= PROBLEM TO WORK ON =
Please copy out the rows below again, starting with the line that contains "Dislike the top comment with broken heart" and going on through the line that contains "[x=84, y=9]", with both of those lines included. Leave the pictures out of your answer.

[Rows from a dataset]
--

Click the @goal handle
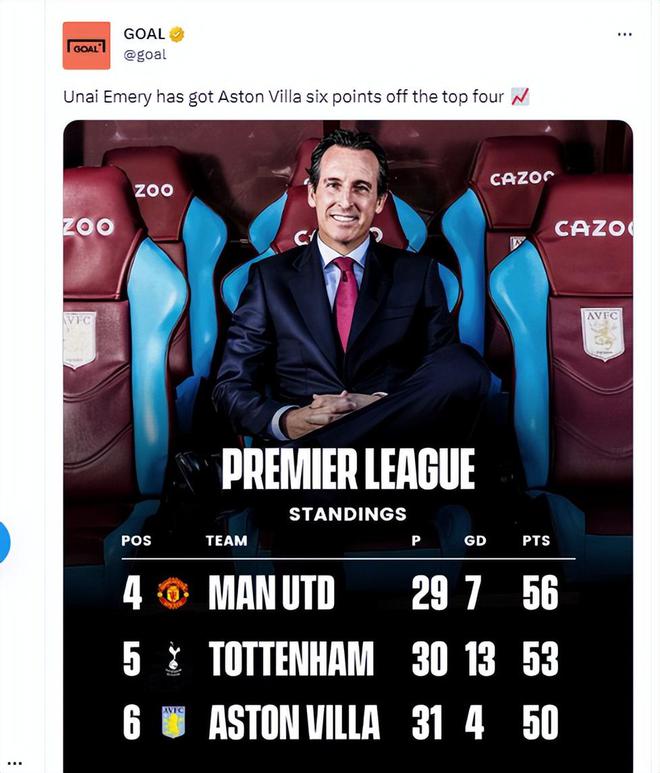 145,55
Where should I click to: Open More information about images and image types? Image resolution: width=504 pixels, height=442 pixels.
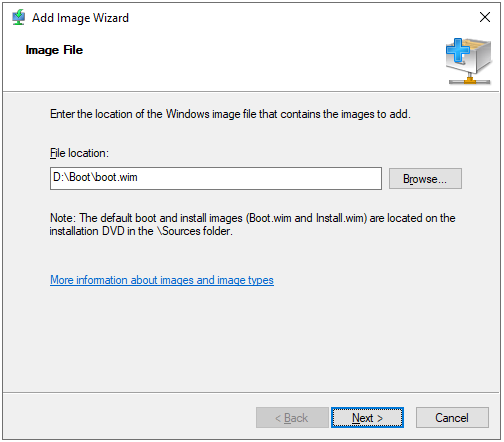(x=162, y=280)
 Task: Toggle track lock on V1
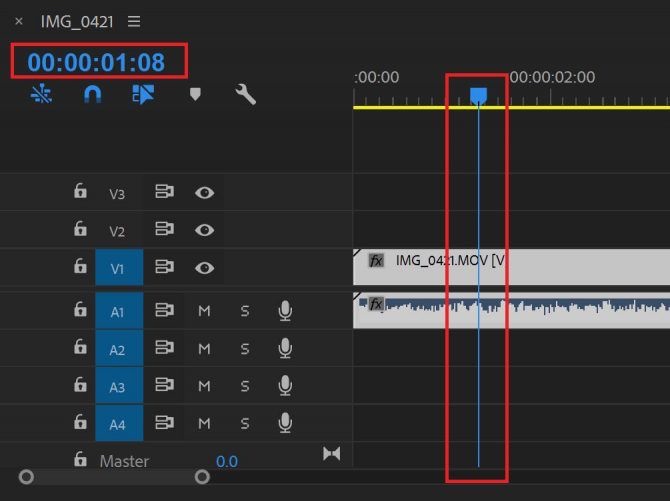(81, 267)
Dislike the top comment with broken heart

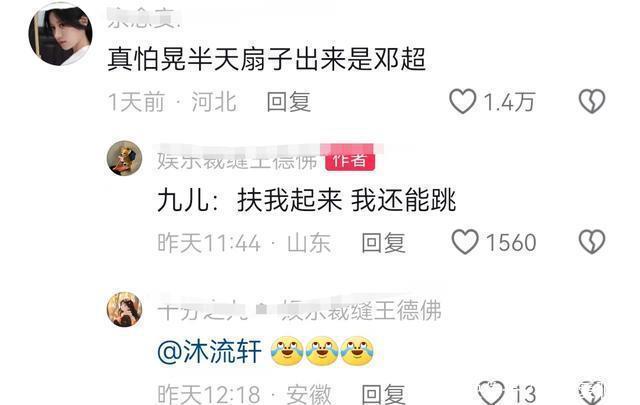[x=592, y=101]
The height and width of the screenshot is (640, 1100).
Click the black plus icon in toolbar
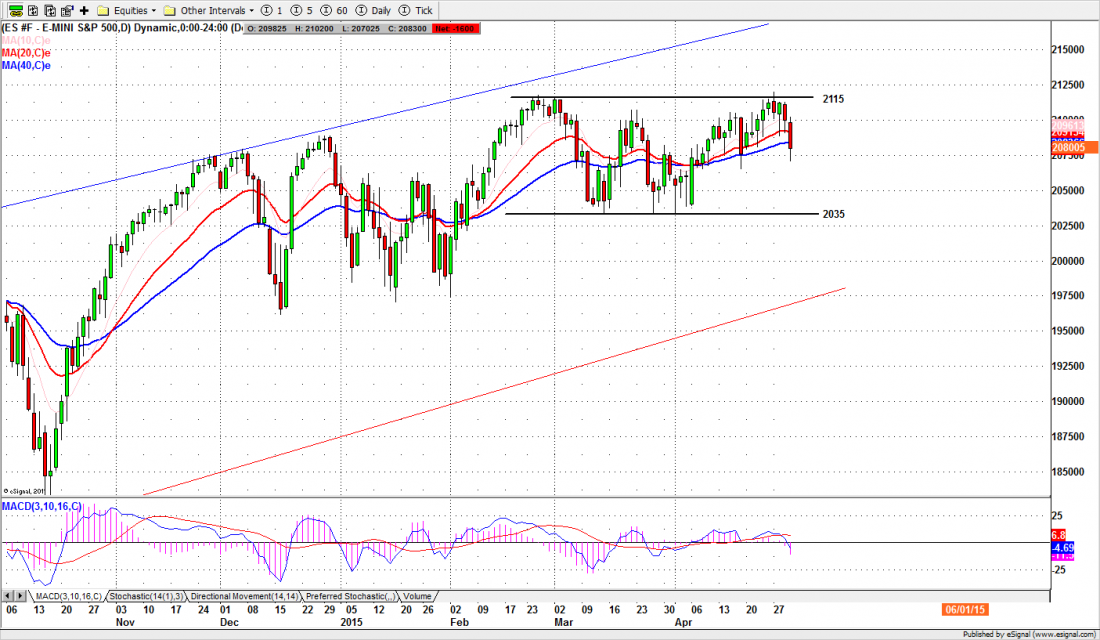[x=84, y=9]

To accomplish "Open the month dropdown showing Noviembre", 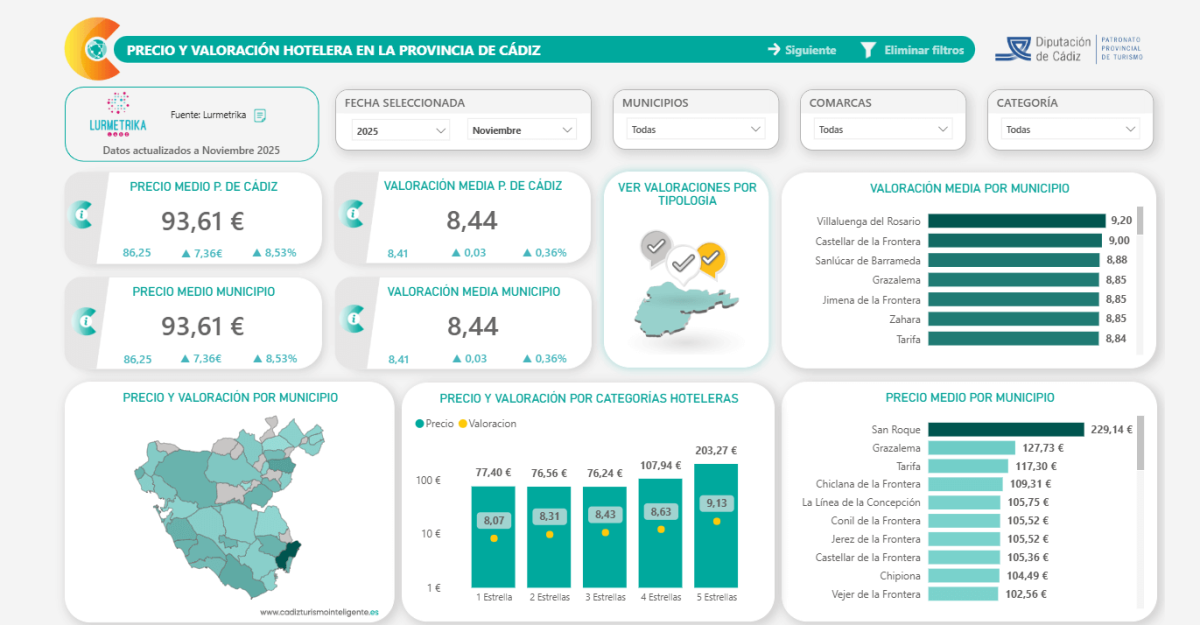I will 521,130.
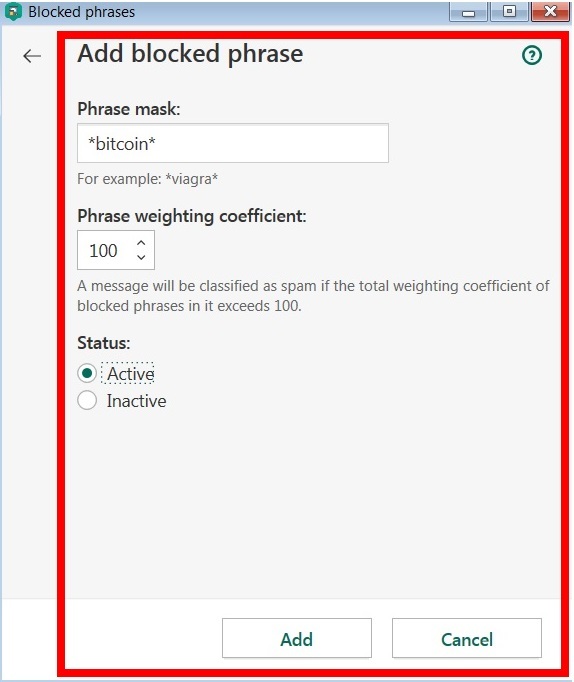Click the Phrase mask label
The width and height of the screenshot is (574, 682).
[129, 109]
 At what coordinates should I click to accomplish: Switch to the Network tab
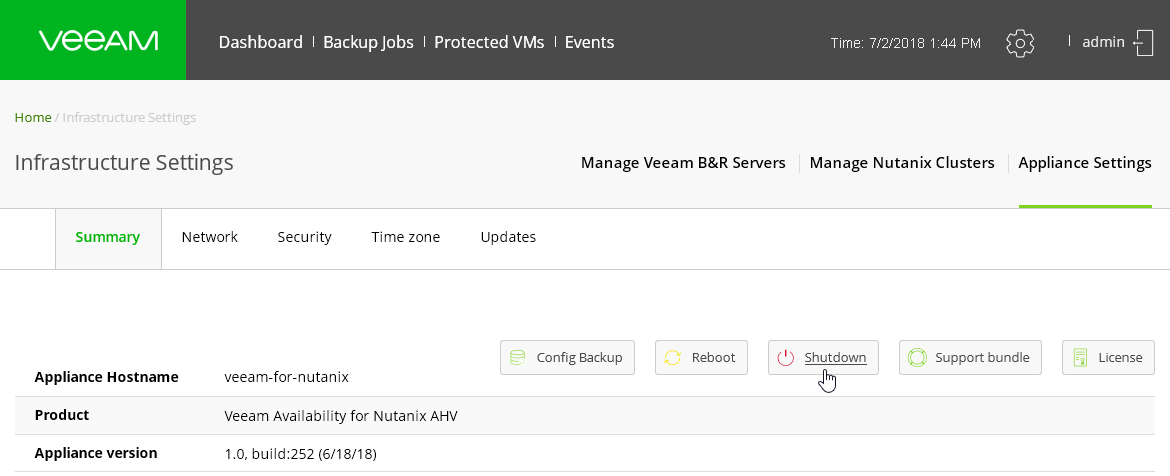[x=209, y=237]
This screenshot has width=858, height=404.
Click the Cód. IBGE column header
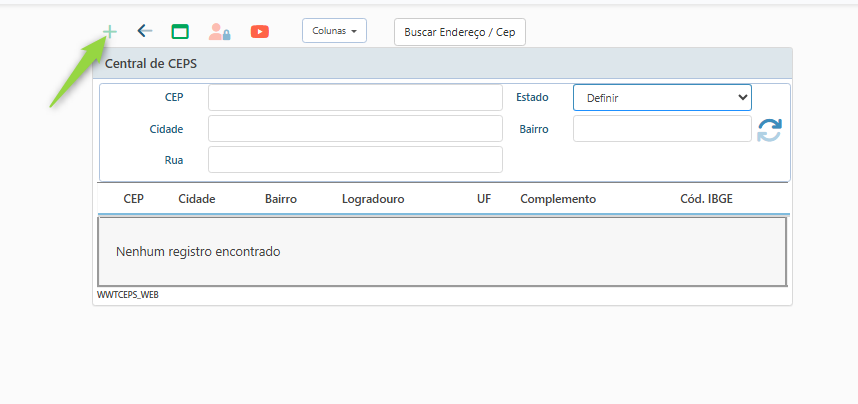706,199
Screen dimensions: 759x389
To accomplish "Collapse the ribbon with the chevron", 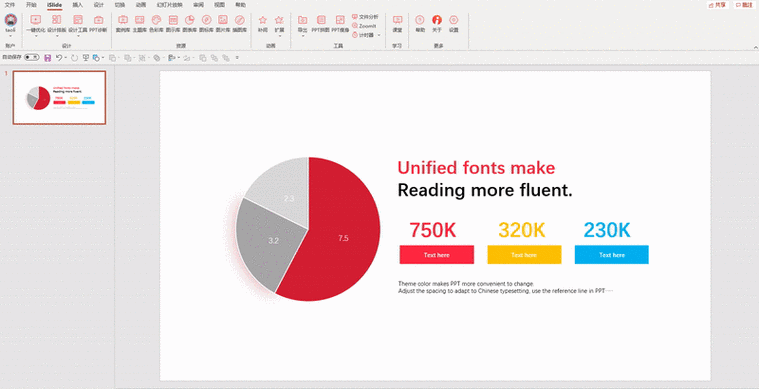I will click(755, 47).
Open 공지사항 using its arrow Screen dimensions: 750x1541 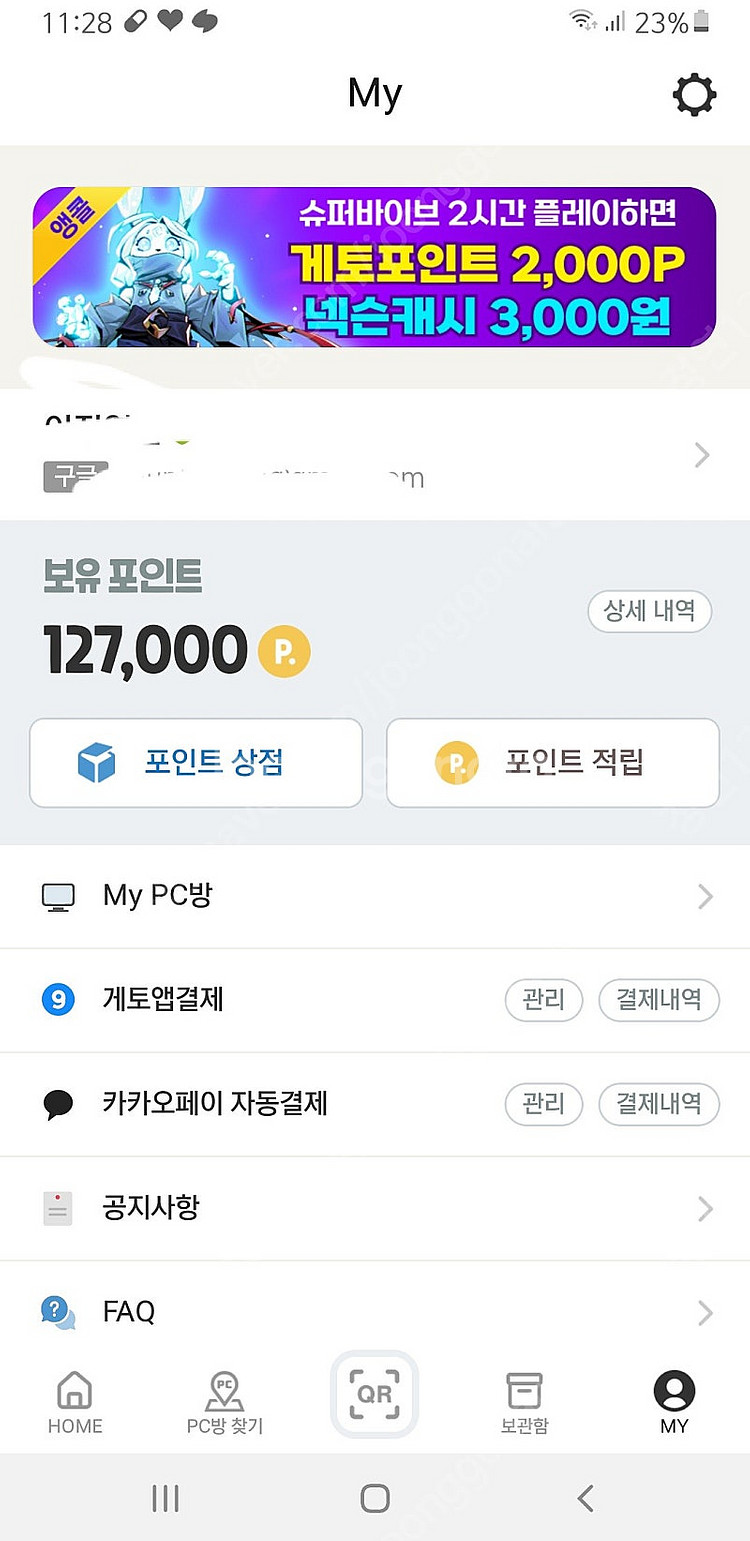705,1209
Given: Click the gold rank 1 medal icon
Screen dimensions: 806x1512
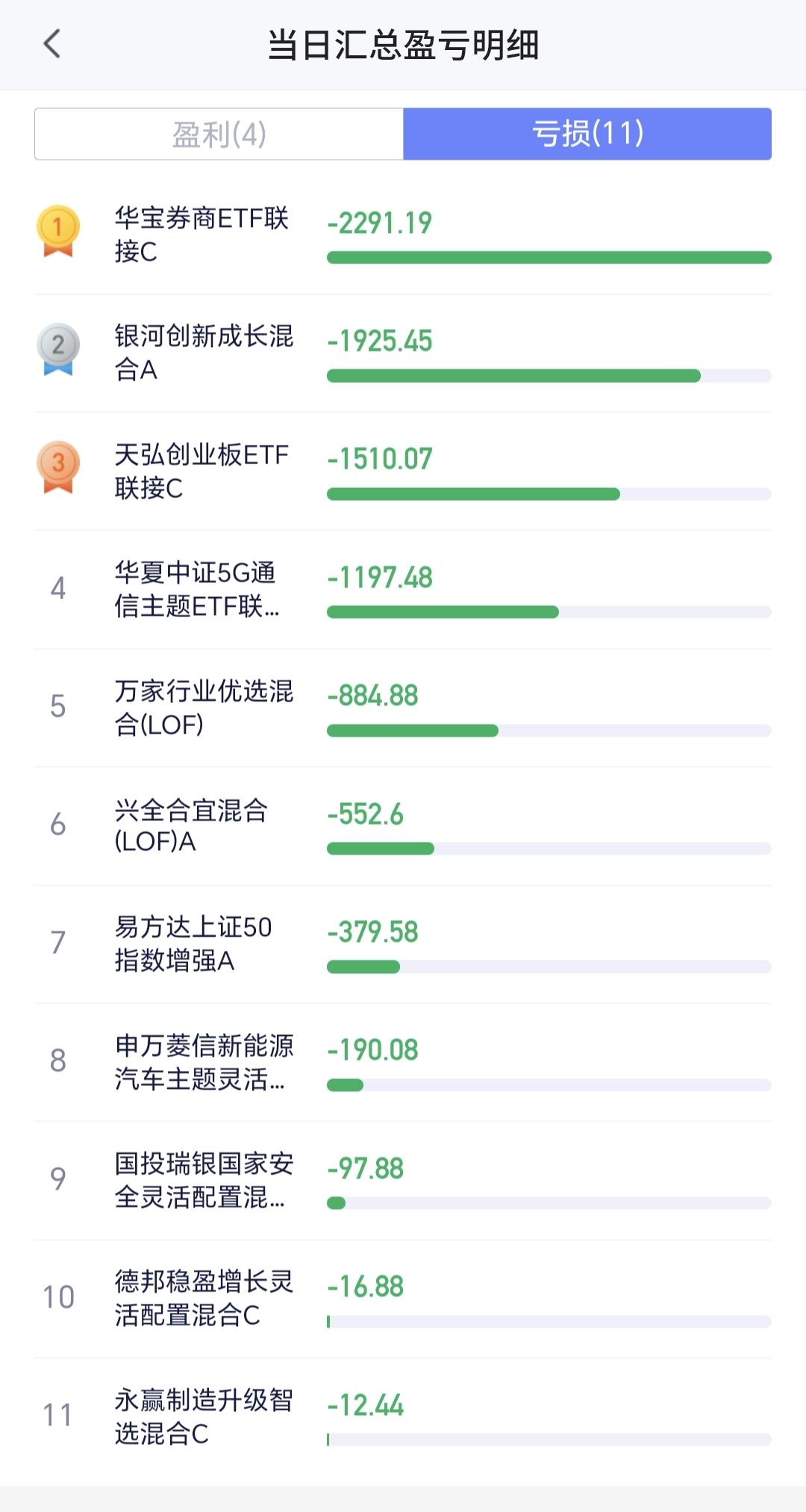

--

= OUTPUT FOR THIS EXERCISE =
Dislike the top comment with broken heart

[x=592, y=101]
The height and width of the screenshot is (640, 1100).
Click the black plus icon in toolbar
[x=84, y=9]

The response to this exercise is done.